Monday 23 September 2019

SPARK_DAY1_PRACTICE

Spark:
---------------------
Apache Spark™ is a fast and general engine for large-scale data processing.


Spark Libraries on Spark-Core:
--------------------------------
1. Spark SQL
2. Spark Streaming
3. Spark MLLib
4. Spark GraphX


Spark Supports 4 Programming Languages:
------------------------------------------
Scala, Java, Python ,R


How to Start the Spark in Command Line:
--------------------------------------------
Scala => $SPARK_HOME/bin/spark-shell
Python => $SPARK_HOME/bin/pyspark
R => $SPARK_HOME/bin/sparkR


Spark-2.x:
--------------------------------------------
Spark context available as 'sc'
Spark session available as 'spark'


Spark-1.x:
--------------------------------------------
Spark context available as 'sc'
Spark SQLContext available as 'sqlContext'


Note:
------------
`Spark Context` is `Entry Point` for any `Spark Operations`.


Resilient Distributed DataSets (RDD):
--------------------------------------------

RDD Features:
----------------
1. Immutability
2. Lazy Evaluation
3. Cacheable
4. Type Infer


RDD Operations:
-----------------
1. Transformations

Convert `RDD` into `RDD`

ex: old_rdd ==> new_rdd


2. Actions

Convert `RDD` into `Result`

ex: rdd ==> result



How to Create a RDD?
-----------------------------------
We can create RDD in 2 ways
1. from collections (List, Set, Seq, ...)
2. from data sets (text, csv, tsv, json, ...)

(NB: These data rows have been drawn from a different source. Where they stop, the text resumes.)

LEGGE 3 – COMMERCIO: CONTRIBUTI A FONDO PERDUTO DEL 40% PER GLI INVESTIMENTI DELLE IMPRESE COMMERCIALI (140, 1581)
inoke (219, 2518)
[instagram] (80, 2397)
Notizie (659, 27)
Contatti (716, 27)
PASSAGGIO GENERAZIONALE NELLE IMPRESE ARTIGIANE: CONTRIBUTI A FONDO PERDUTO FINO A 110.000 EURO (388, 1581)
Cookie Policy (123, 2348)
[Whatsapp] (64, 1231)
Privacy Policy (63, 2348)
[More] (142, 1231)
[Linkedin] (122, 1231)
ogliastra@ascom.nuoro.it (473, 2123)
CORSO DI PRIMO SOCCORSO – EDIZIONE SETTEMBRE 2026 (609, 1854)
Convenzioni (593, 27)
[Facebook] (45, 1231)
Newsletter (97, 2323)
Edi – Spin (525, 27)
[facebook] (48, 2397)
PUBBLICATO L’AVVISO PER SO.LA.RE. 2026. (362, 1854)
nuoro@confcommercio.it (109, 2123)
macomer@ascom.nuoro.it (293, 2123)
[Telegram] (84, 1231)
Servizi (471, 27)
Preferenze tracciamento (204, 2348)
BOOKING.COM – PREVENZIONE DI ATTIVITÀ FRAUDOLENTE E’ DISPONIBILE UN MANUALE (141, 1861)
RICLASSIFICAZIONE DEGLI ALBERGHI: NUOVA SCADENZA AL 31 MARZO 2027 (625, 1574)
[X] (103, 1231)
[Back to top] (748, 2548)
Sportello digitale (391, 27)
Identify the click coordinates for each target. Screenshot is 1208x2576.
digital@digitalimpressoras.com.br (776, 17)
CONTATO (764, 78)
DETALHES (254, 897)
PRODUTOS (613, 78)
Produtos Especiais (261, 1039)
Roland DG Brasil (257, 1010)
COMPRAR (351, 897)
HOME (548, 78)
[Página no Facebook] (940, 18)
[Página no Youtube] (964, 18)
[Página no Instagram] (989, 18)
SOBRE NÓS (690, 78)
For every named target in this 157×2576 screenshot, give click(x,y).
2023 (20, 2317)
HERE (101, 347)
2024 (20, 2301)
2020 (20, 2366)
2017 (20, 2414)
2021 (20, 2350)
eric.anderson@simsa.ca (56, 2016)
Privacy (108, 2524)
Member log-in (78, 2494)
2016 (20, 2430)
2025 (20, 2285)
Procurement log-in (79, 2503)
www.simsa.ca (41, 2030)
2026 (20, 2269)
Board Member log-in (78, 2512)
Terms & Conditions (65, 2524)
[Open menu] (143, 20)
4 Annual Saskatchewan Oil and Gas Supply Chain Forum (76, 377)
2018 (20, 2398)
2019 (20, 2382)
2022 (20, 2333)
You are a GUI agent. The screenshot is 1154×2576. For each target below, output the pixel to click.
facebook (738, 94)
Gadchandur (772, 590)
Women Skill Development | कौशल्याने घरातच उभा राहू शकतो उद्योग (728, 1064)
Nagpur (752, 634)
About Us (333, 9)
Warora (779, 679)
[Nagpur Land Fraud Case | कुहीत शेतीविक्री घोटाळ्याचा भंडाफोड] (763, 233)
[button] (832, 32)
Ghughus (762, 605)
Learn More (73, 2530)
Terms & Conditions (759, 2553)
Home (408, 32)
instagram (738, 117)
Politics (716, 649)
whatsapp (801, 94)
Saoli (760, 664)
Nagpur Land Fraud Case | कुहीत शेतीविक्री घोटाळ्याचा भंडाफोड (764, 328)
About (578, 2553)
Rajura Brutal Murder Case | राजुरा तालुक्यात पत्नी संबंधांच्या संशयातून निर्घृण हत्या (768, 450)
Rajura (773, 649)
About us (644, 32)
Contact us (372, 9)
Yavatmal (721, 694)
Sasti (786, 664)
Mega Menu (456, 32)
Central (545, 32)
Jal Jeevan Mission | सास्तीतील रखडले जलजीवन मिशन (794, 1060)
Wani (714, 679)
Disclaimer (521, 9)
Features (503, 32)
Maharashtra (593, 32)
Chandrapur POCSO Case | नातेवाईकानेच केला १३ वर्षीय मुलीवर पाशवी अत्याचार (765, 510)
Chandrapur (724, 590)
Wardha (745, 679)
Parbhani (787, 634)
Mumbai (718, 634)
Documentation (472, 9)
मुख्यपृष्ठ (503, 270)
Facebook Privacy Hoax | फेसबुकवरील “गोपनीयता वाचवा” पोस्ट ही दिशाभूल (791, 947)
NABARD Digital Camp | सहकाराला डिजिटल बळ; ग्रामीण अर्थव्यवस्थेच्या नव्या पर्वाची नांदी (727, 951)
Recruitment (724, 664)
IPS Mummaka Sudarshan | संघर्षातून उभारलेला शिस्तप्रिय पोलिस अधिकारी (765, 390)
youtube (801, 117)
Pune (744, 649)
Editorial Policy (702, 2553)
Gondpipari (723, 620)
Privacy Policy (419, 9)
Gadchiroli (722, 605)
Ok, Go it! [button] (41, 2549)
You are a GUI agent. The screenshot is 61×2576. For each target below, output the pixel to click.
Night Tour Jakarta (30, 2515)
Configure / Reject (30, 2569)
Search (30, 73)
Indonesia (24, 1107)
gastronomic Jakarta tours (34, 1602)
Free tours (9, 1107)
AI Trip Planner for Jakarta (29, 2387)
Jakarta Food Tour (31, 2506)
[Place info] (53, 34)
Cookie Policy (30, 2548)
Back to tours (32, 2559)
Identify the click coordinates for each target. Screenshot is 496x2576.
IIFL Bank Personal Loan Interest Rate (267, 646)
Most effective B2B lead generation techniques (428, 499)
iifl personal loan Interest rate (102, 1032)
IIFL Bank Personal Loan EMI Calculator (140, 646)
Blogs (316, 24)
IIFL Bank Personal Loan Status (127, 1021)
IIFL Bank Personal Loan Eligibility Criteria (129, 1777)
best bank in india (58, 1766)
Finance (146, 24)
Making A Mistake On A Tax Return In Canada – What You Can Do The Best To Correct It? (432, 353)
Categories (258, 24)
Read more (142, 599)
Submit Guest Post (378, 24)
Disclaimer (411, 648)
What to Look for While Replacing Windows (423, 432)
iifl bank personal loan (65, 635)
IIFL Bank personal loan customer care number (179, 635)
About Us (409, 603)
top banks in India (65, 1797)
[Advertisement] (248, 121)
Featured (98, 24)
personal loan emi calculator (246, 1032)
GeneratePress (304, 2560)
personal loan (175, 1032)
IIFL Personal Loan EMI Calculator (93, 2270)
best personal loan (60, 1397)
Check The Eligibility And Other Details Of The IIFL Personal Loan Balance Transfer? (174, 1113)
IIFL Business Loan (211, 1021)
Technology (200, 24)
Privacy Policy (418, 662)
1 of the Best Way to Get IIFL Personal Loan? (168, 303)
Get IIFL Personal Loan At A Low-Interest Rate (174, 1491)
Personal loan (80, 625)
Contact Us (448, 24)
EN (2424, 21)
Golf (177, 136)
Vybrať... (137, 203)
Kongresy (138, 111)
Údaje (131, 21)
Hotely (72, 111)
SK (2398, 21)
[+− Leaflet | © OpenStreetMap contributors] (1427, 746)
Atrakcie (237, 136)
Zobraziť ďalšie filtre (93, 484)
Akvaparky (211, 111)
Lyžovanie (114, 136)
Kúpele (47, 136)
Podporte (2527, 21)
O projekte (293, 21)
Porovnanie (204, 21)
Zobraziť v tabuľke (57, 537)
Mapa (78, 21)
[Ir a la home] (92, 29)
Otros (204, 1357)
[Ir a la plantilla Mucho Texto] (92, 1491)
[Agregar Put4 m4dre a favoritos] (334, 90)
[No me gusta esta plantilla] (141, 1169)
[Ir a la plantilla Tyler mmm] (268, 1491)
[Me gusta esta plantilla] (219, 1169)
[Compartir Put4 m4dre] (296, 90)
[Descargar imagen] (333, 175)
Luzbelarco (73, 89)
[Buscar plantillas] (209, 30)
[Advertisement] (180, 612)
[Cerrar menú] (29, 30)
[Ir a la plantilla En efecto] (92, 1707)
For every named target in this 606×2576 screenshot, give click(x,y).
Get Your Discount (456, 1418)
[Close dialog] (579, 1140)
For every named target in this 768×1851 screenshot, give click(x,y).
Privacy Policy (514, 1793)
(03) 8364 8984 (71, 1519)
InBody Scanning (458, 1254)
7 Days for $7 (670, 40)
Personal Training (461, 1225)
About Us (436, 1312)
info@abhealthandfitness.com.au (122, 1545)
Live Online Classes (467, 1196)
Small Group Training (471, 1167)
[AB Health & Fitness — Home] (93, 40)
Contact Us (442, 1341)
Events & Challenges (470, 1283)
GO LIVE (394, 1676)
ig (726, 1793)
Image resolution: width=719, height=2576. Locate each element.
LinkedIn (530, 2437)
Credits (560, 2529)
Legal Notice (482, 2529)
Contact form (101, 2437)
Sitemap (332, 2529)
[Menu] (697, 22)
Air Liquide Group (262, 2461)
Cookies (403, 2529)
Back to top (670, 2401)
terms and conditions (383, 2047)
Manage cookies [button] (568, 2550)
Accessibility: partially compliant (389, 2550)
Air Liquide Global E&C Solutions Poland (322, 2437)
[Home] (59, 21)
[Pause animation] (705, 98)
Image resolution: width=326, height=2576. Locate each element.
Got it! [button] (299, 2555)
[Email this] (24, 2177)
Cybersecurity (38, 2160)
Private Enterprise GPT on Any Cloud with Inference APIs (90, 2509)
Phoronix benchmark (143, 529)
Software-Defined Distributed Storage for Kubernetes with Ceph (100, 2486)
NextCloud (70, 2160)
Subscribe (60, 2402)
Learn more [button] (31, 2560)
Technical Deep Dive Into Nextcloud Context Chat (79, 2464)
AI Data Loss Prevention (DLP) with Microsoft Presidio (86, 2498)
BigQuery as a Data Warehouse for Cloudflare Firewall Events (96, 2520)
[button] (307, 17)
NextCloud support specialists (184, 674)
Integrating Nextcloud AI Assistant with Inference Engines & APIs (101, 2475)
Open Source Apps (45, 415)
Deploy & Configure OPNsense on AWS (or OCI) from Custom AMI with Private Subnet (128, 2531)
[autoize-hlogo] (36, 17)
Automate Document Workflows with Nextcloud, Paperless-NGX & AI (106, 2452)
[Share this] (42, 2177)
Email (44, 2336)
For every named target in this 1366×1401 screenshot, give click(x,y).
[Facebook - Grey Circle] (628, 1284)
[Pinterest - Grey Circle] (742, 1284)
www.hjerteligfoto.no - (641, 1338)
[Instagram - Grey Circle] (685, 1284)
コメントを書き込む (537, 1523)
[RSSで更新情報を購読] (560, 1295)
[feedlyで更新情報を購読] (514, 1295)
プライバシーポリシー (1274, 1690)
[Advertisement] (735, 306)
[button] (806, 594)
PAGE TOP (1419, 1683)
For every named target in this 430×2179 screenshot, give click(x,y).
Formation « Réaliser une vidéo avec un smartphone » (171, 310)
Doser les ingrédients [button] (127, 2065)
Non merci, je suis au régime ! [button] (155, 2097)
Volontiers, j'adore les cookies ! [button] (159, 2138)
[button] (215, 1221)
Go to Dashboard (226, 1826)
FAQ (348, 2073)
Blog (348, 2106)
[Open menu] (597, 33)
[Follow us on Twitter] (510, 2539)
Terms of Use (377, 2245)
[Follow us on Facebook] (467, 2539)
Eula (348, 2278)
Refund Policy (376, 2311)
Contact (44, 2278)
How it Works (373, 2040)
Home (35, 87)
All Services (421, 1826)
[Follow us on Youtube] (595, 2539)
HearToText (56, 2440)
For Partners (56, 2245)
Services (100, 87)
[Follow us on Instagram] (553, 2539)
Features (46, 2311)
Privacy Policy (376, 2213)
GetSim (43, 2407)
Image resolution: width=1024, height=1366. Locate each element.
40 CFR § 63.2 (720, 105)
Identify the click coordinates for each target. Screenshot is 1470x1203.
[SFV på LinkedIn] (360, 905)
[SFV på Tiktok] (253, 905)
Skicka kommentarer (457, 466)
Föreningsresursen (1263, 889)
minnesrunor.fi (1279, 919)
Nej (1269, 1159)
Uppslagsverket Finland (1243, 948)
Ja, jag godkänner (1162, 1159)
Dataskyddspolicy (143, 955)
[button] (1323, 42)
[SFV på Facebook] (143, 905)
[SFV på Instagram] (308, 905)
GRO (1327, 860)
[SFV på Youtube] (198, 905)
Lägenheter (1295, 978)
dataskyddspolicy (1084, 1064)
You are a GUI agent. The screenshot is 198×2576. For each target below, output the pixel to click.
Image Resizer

How to create RDD from `collections`?
---------------------------------------
val list = List(1,2,3,4,5,6)

val rdd = sc.parallelize(<your collection>, <no.of partitions>)
val rdd = sc.parallelize(list,6)

Create a RDD with bydefault Partitions:
--------------------------------------
val rdd = sc.parallelize(list)


scala> val list = List(1,2,3,4,5,6)
list: List[Int] = List(1, 2, 3, 4, 5, 6)

scala> val rdd = sc.parallelize(list)
rdd: org.apache.spark.rdd.RDD[Int] = ParallelCollectionRDD[0] at parallelize at <console>:26

scala> rdd.getNumPartitions
res0: Int = 4


Create a RDD with 2 Partitions:
--------------------------------------
val rdd = sc.parallelize(list, 2)

scala> val rdd = sc.parallelize(list, 2)
rdd: org.apache.spark.rdd.RDD[Int] = ParallelCollectionRDD[1] at parallelize at <console>:26

scala> rdd.getNumPartitions
res1: Int = 2

---------------------------------------------------

scala> rdd.collect
res3: Array[Int] = Array(1, 2, 3, 4, 5, 6)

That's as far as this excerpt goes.